By Dr. Joshua Straub......."Focus on The Family"

     My first bicycle was my gateway to freedom.  I explored places all six-year-olds should be allowed to go.  I traveled as far as my imagination- and backyard-would take me.

     There was beauty in the freedom I had on my bicycle - until the day I realized how limited I was in the places I could go.  If I could just go beyond my backyard, I thought I could actually explore new places.  "Real" places.

     I'll never forget the day I tried it and nearly died.  Though rarely traveled, cars occasionally did drive in the alley behind our house.  With our garage situated at the bottom of the yard, it was nearly impossible to see an oncoming car before my tire hit the roadway.  At six years old, I didn't think about that.  I just went for it.

     The next thing I remember is staring directly into the grill of a car as we both came to a screeching halt.  The grill of that car serves as a metaphor for the life stressors and dangers our kids will all face.  Depending on our parenting tendency, there are four unhealthy messages we send our kids in moments like these.  The first two tendencies are parents who overprotect their kids.

1.   The Helicopter Parent sits in the backyard with the child to ensure he never comes face-to face with the grill of a car at all.  The message the child receives is, "Since you're the center of the Universe, I'll make sure you don't face challenges or get hurt.  When you do fall off of your bike though, I don't believe you'll be able to handle it on your own, so I'll be right there to rescue you."

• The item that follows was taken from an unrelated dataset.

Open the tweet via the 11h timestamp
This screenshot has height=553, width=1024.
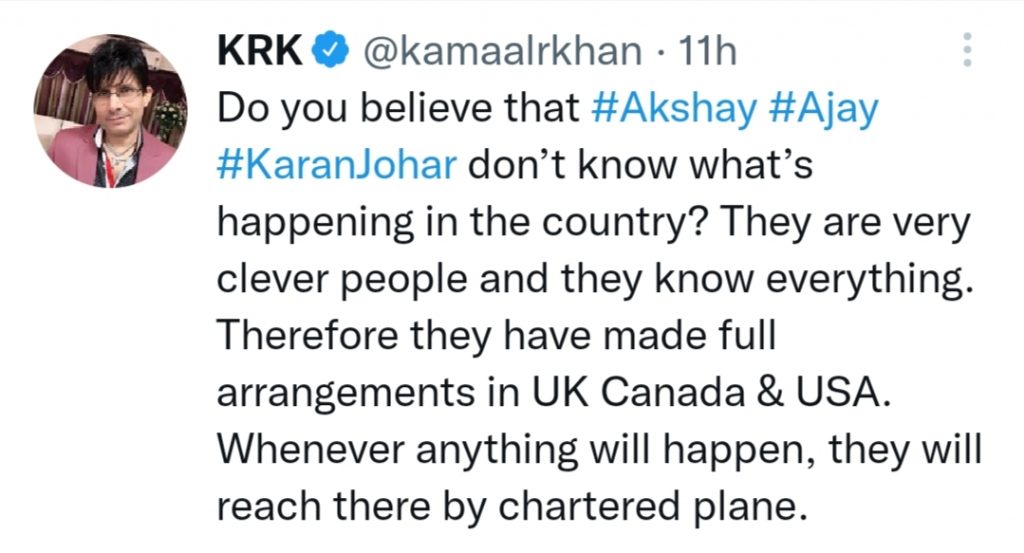pyautogui.click(x=708, y=51)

2.  The Religious Parent  overprotects by shaming the child for not obeying the rules.  Instead of being treated as the center of the universe, the child is treated as the problem.  Rather than using the encounter with the grill of a car as a lesson, this parents adds insult to injury by shaming him about the incident and punishing him by taking the bike away for a month.  The message the child receives, "You can't make it on your own.  Left to yourself, you'll mess it up.  You need to learn to follow the rules."

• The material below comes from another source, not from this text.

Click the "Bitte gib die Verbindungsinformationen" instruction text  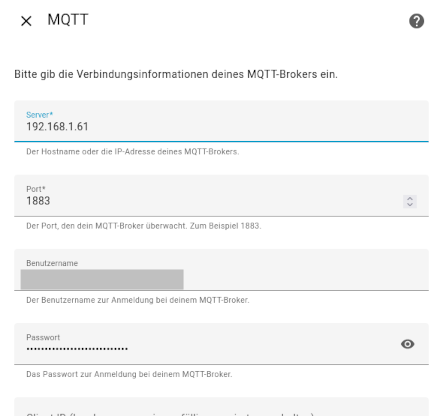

     The other two parenting tendencies are parents who allow their kids to explore further than age appropriate, not protecting them, as they should.

1.  The Boss Parent allows his child to ride bikes, perhaps even bigger than he can handle for his age.  But when he meets the grill of the car he hears, "What were you thinking?  You know the rules.  Follow them, If you don't listen, one of these days you're going to get hit, and it'll be your fault.  You need to do better next time."

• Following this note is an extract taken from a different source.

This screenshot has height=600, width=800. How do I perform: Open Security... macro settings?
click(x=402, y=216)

2.  The BFF Parent allows the child to bike wherever he wants through town because the backyard might limit his creativity or who he is to become.  When he meets the grill of the car in the alley, this parent is writing down every detail te child can remember about the car to hunt down the person who dared drive on that alley while her son was riding his bike.  The message the child receives is, "You can do it on your own, You're amazing.  When trouble comes, it's the world's fault, not yours.  We"ll rescue you."

     It is our responsibility as parents to help children build self-confidence, determination, and resiliency so they can tackle and overcome failures, not believe they are one.  

     The only way for kids to develop these skills is to face hardship, know we will be there to cheer them on (support), but not rescue them from or punish them because of life's natural consequences. (challenge).

     Loving our children means always acting for their best interest, which may or may not be the same as their happiness and comfort in the moment.